I thought about those words later that evening, when I headed for the stadium, dressed in red and white, and listened to the crowd’s roars of ecstasy and agony (Poland tied Greece, 1-1 and also tied Russia 1-1, to general relief). Everyone really did have a good time chanting “Polska, Polska,” inside the stadium and out. But was it was worth it?

Based on just the math, it’s pretty clear that it wasn’t. Nobody knows yet what the final cost of the month-long Euro tournament will be to Polish and Ukrainian taxpayers, but the stadiums alone were an enormous investment. Eight arenas had to be built or refurbished, at a cost of approximately $2.8 billion, while ticket sales during the tournament are expected to yield only about $190 million. Even counting what’s likely to be spent on food, drink and hotels, there’s a large budget gap, and it isn’t going to be made up later. Warsaw’s new National Stadium cost taxpayers, according to which estimate you believe, about $550 million. It will be used four times during this tournament, and then what? Will it stand empty, like the “Bird’s Nest” stadium built for the Beijing Olympics? Or will it host tiny crowds, like the money-losing arenas built for the 2002 World Cup in South Korea and Japan?

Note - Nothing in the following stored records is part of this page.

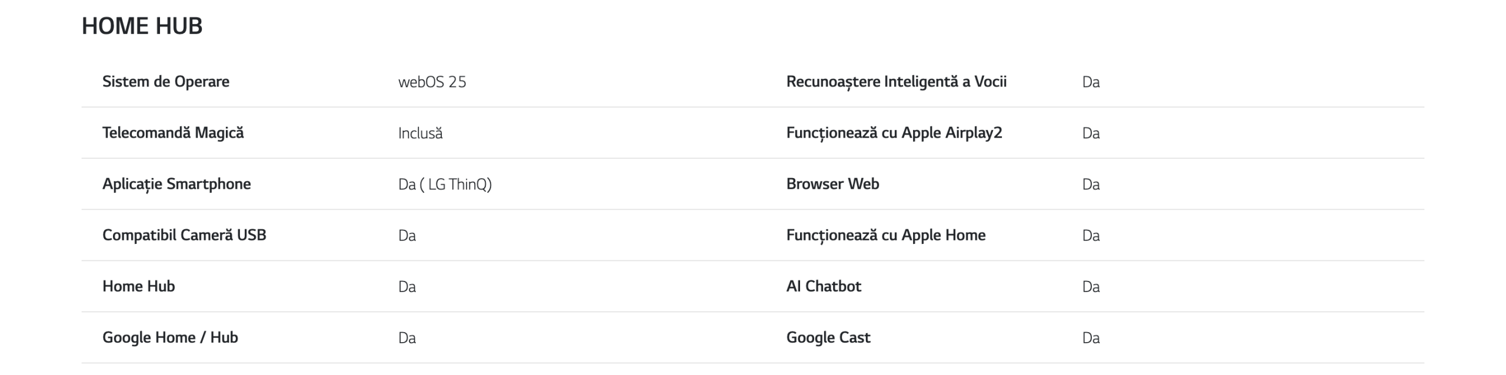The image size is (1506, 375).
Task: Select the Inclusă value text
Action: coord(420,133)
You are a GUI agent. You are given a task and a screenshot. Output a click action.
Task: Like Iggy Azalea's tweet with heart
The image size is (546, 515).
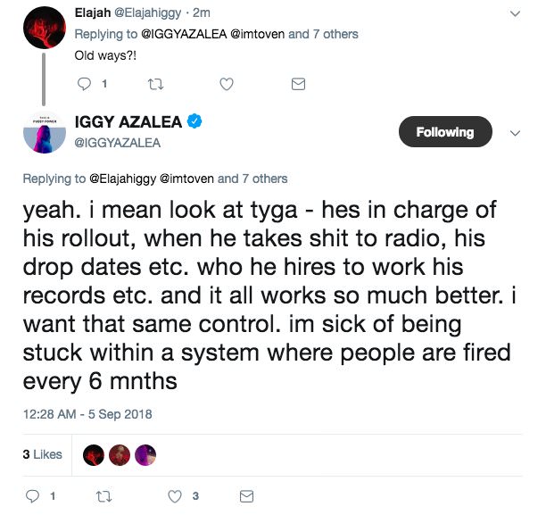click(176, 495)
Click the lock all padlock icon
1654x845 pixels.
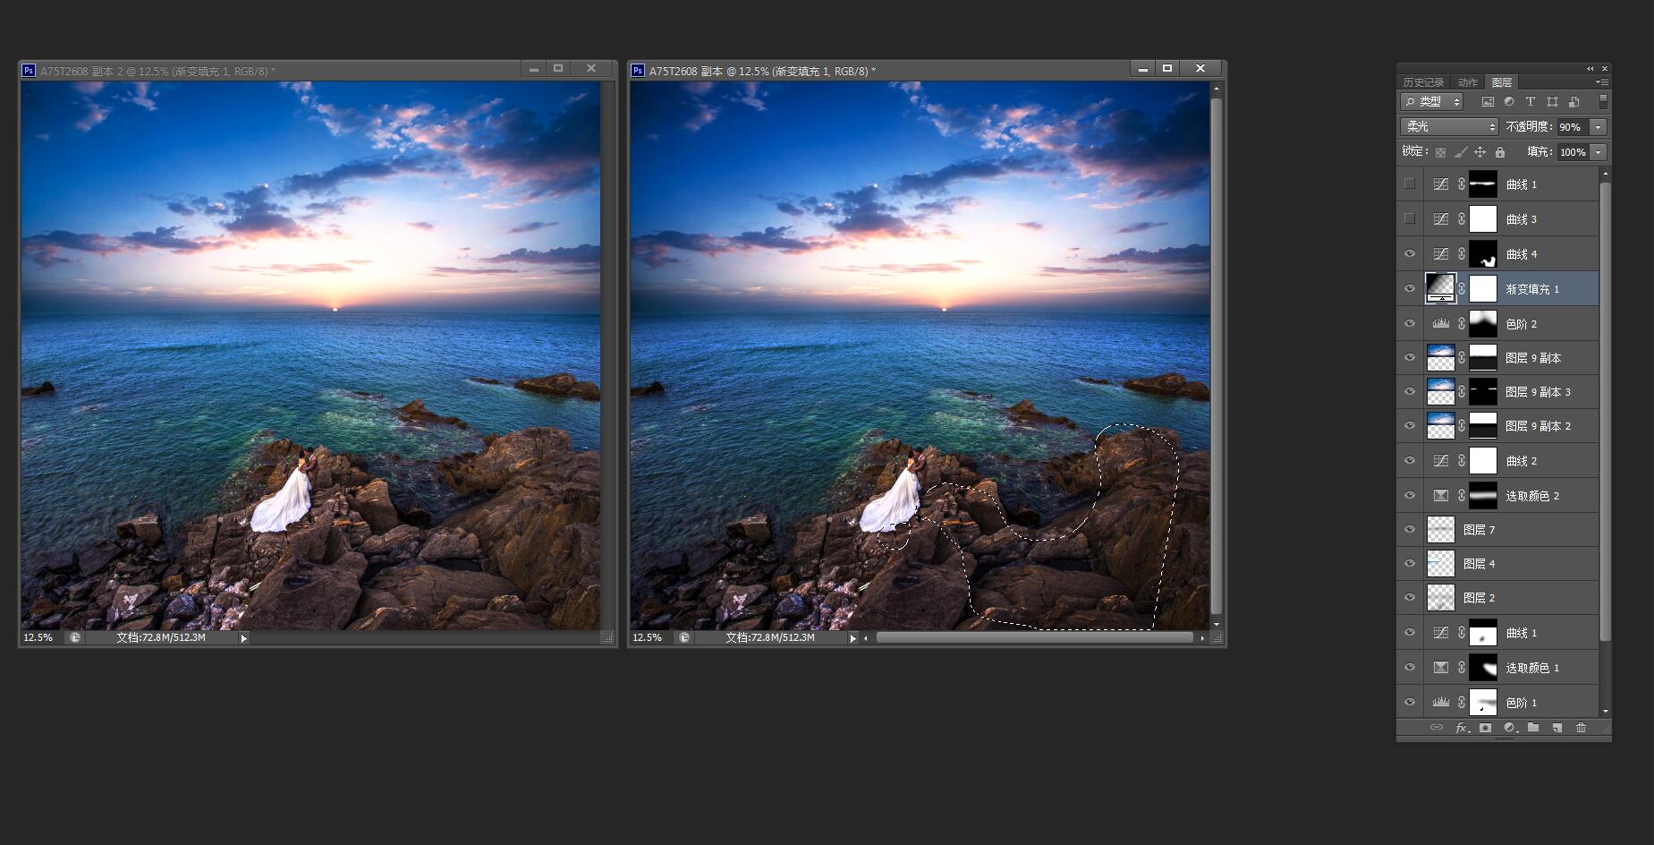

It would hardly be surprising if this year’s soccer hosts lose money, since most international sporting events do. Consider next month’s Olympics: In 2002, the British government estimated the cost of hosting the Olympic Games at $2.8 billion. Ten years later, the price has passed $15 billion and is still rising. When everything is added up — lost business, as many as13,500 British soldiers patrolling the streets of London (more than are in Afghanistan) — the expenses may come to $38 billion.

That’s a hefty sum for any government to spend on bread and circuses — unless the nation is getting something else out of it. And after watching the opening ceremony in Warsaw last week, I wonder. The happiness of the Polish manicurist, for example, so pleased that “we have the tournament” and that Warsaw, like other European capitals, now has a “real” soccer stadium: What price do you put on that? The cheerful Ukrainian fans, their faces painted blue and yellow, so pleased to host a bunch of foreigners who otherwise wouldn’t know they exist: How much is that worth?

In modern Europe, big sporting events are pretty much the only time you’re allowed to scream your country’s name without embarrassment. At an otherwise gloomy historical moment, they’re also about the only time you’re allowed to ignore bad economic news. The Spanish prime minister abruptly ended his news conference Sunday on the bailout of his nation’s banks, on the grounds that he had to fly to Gdansk to watch his nation’s team — and everybody forgave him. Every budget-cutting bone in my body feels that major sporting investments are a waste of money. But if there were a way to put a monetary value on the national mood, perhaps the sums would come out differently.